Além disso, não posso ignorar o lado mais sombrio de uma sociedade capitalista que ama de maneira fugaz, sem autenticidade, graças ao patriarcado, ao racismo estrutural que marginaliza e descarta o amor negro, uma forma singular de amar, abordada nas músicas de Djonga e Baco Exu do Blues. As distorções no amor, assim como na imagem masculina e feminina, como o caso das Manic Pixie Dream Girls, criadas apenas para inflar o ego de diretores e escritores, transformando o feminino em objeto, enquanto são silenciadas e existem superficialmente, apenas para servir aos protagonistas desajustados, vivendo uma vida atípica, introvertidos e cheios de falas desnecessárias. Quando se enquadram no padrão MPDG, servem sem questionar, sem ponderar sobre sua própria existência, tornando-se meros suportes para atender todas as demandas de um homem estranho, que é tudo o que eles sonharam e tudo o que queriam. São "independentes" de um estilo único, normalmente ouvem as mesmas músicas, seguem uma moda violenta, meiga ou diferente de tudo, para que a indústria da moda se aproprie e venda, tornando-se mercadorias. Tudo o mais é superficial; há um mistério sobre a vida da MPDG, sem sonhos, sem desejo de viver. Não são protagonistas de suas próprias vidas, existem apenas para servir à figura masculina, tornando o mundo estúpido e patético desse homem mais colorido, atendendo também seus desejos sexuais e descartando tudo o que poderiam desejar. São dependentes umas das outras e criam mais um clichê para os filmes. E o mais repugnante é jogarem isso na cara dos jovens e das mulheres, para torná-los submissos à figura masculina, apenas para alimentar os desejos mais sórdidos de uma sociedade machista.
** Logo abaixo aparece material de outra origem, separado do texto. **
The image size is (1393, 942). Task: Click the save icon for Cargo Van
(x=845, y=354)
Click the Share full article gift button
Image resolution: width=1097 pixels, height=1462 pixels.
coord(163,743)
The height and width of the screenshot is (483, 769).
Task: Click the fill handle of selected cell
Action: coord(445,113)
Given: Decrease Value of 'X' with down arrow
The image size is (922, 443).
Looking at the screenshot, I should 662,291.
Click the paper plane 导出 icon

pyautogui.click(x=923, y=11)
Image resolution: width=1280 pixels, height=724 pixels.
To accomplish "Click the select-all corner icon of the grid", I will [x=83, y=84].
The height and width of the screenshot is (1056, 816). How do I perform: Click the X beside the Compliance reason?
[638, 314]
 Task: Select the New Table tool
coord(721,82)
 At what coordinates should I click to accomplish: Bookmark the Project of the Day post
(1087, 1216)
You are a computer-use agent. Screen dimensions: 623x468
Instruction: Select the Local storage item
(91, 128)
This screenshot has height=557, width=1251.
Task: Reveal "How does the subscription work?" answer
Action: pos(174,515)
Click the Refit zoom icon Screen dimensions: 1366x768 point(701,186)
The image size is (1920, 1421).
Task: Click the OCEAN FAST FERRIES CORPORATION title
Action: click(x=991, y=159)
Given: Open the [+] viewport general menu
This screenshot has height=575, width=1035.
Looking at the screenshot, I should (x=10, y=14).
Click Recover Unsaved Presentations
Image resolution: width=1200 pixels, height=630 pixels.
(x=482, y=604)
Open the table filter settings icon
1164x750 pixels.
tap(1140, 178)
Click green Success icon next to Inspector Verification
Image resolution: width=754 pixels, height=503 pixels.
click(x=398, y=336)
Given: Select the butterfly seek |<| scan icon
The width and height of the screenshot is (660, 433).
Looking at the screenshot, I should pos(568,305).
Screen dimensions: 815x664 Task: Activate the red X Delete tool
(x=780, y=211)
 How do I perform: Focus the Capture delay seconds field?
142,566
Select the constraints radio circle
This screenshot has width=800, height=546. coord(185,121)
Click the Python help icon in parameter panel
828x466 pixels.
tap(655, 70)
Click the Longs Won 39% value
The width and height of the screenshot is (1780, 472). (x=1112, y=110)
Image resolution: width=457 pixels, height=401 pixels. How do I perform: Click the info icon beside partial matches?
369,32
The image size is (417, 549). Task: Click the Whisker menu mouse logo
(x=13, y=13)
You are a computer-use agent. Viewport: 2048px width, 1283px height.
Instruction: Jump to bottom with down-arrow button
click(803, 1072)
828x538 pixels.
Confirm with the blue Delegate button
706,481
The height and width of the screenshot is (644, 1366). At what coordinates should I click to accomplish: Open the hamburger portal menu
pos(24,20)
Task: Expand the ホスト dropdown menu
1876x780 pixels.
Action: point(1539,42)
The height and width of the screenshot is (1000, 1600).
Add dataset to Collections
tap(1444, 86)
Talvez tenha cometido o erro de pensar que Madeleine seria uma Summer, ou diversos outros estereótipos, mas estava longe de ser uma MPDG, estava mais para Elizabeth Bennet. Ela era uma mulher real, com defeitos acumulados, e o que esperava dela eram seus defeitos escancarados, transformados facilmente em poesia. O mais belo de tudo era sua falta de coragem; seus medos eram visíveis e desprovidos de arquétipos ou padrões criados por homens. Não a via como inferior, nem como uma mulher em perigo. Ela era suficiente e capaz de ter sua própria singularidade, criar suas próprias versões, sem precisar da aprovação masculina. Nunca precisou de aprovação para se conectar consigo mesma, para ser quem escolheu ser, para construir sua própria realidade. Poderia facilmente compará-la às heroínas da União Soviética, firmes em suas convicções e no que acreditavam, de rosto intimidador e tão inteligentes quanto Nadejda Krupskaia. Sua personalidade única, livre como o vento, embora repleta de medos e fraquezas, era tão corajosa quanto Marina Raskova. Lembro-me de sua astúcia e frieza em suas decisões, capaz de tudo para permanecer viva, embora nunca pudesse chamá-la de Portnova, por nunca ter matado um nazista. Não posso compará-las, pois não existe apenas um arquétipo, um padrão a ser seguido; todos somos únicos, com personalidades diversas, mas nunca idênticas.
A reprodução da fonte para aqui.